6月9日、ロシアのプーチン大統領は、生誕350年を迎えたロシアの皇帝ピョートル1世にちなんだ展示会を視察した後、若者との対話集会に出席しました。

その中でプーチン大統領は、世界情勢は急激に変わっているとし「指導的役割を求める国なら主権を確保する必要がある。主権ある決定ができない国は植民地であり、その中間はない」と述べました。

そして、プーチン大統領は、18世紀の大北方戦争を取り上げ、「皆さんは、ピョートル大帝はスウェーデンと戦い、土地を奪ったのだと考えているかもしれない」と前置きした上で、だが、その地域には何世紀にもわたってスラヴ系民族が住んでいたと主張し、「大帝は何も奪っていない。
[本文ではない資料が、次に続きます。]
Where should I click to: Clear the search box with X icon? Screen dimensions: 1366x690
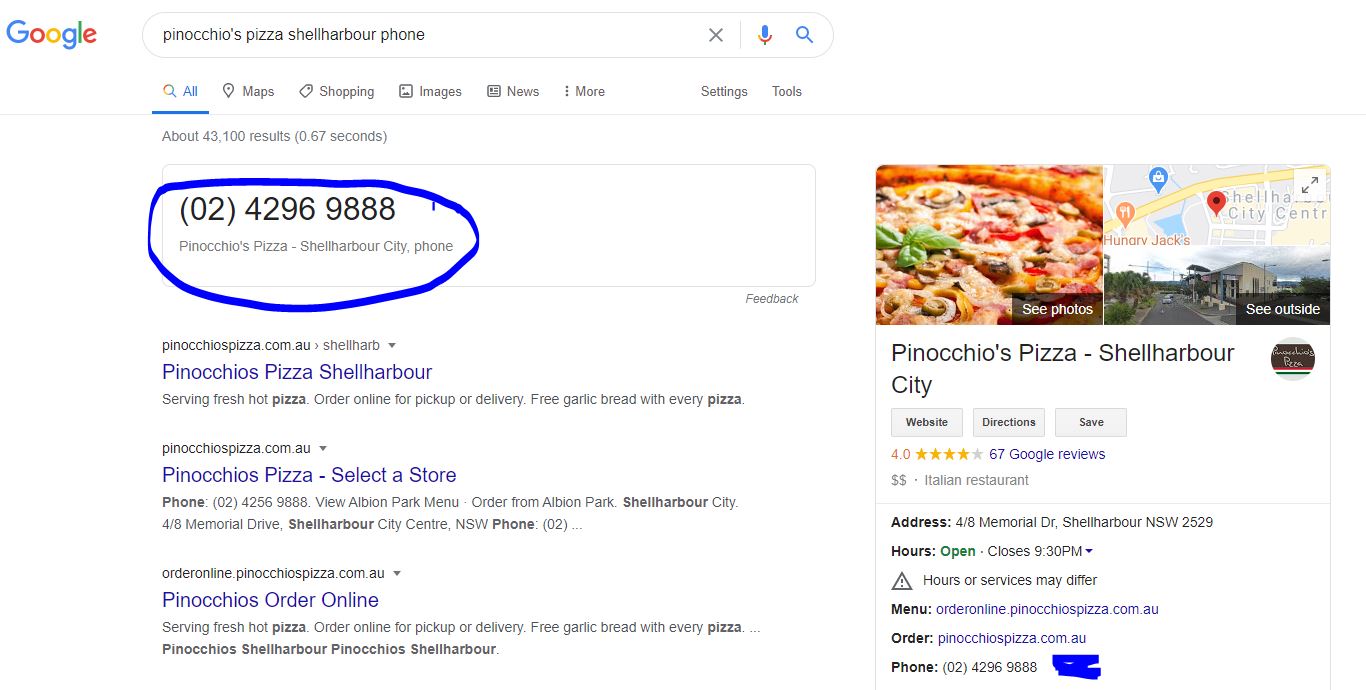click(x=716, y=35)
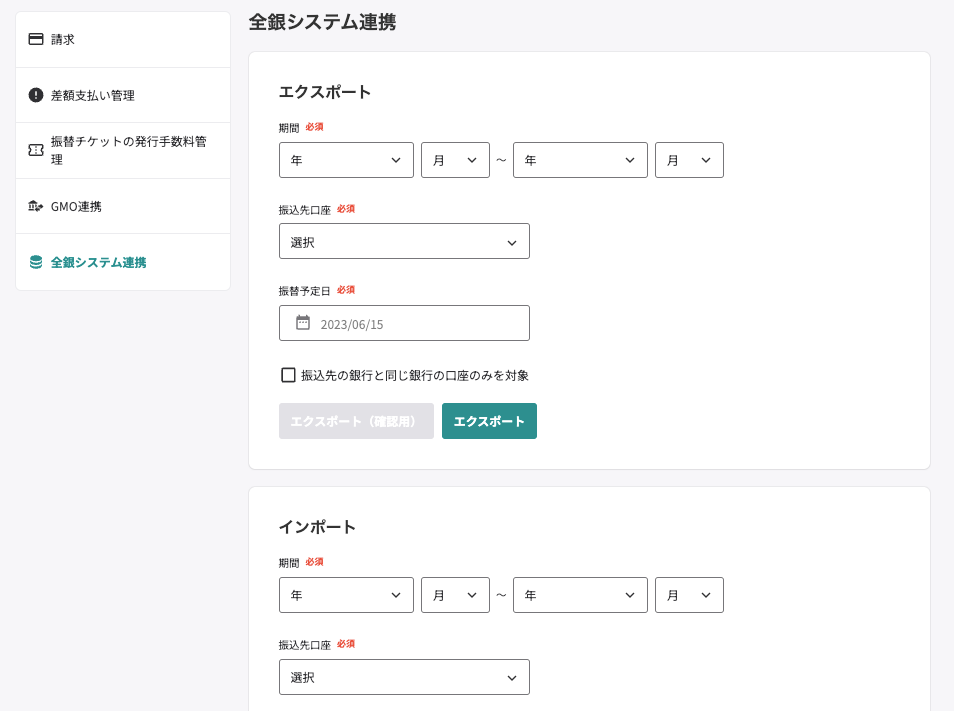Click the calendar icon in 振替予定日 field
954x711 pixels.
(303, 323)
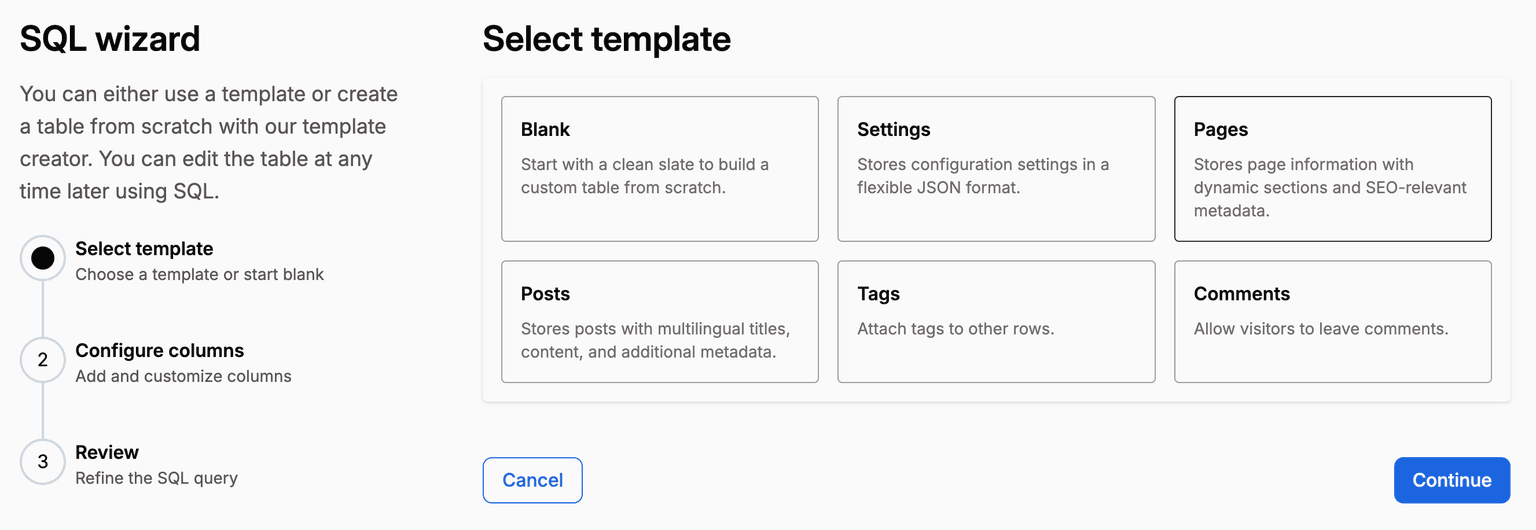1536x530 pixels.
Task: Go to the Select template step label
Action: 144,249
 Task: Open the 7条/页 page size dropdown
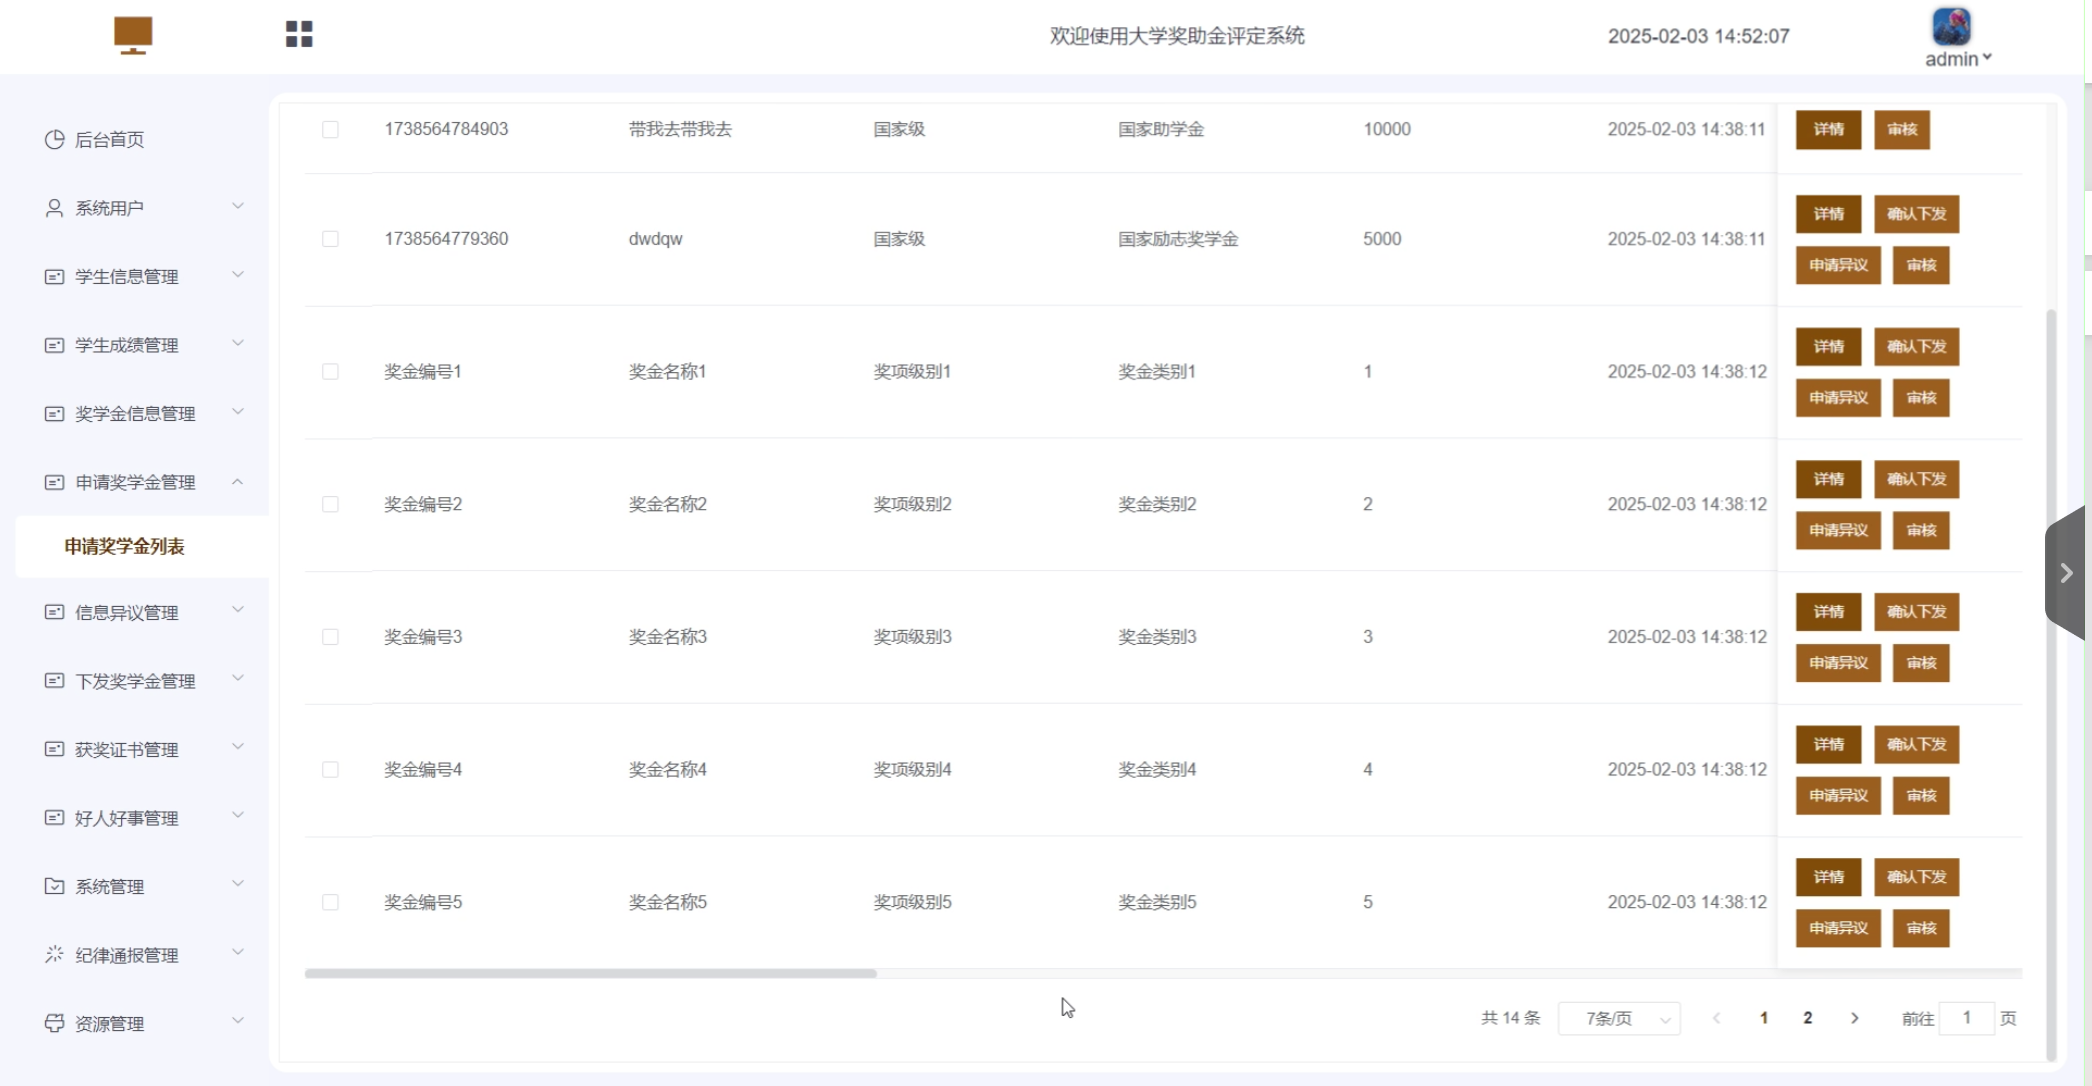click(1619, 1018)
奪い返したのだ!……今の私たちにも、奪い返して強化する責任がある」と述べ、笑ったそうです。

この発言は、現在のウクライナ情勢への言及と受け止められています。

日露平和条約締結交渉中断と半主権国家」でも述べましたけれども、プーチン大統領は「自分で自分のことを決められない国は主権国家ではない」と見るきらいがあります。

プーチン大統領にとっては、ウクライナ侵攻も「自分で自分のことを決めた」だけのことなのかもしれません。


2.産地ロンダリングするインド


更に、プーチン大統領はこの集会で、ピョートル大帝がサンクトペテルブルクにロシアの新しい首都を置いた時、その領有権を認めた国は「欧州にひとつもなかった」と指摘しています。勿論、今では、サンクトペテルブルクはロシア領だと認められています。

こうしたことから、プーチン大統領は、ロシア軍がウクライナで作り出そうと戦っている現実を、西側諸国が最終的には受け入れるはずだと信じているという見方もあるようです。

6月1日、ウォール・ストリート・ジャーナルは、アメリカと欧州が対ロシア制裁で石油輸入を表向き禁止したものの、いわゆる「産地ロンダリング」を経て依然として取り引きされていると報じました。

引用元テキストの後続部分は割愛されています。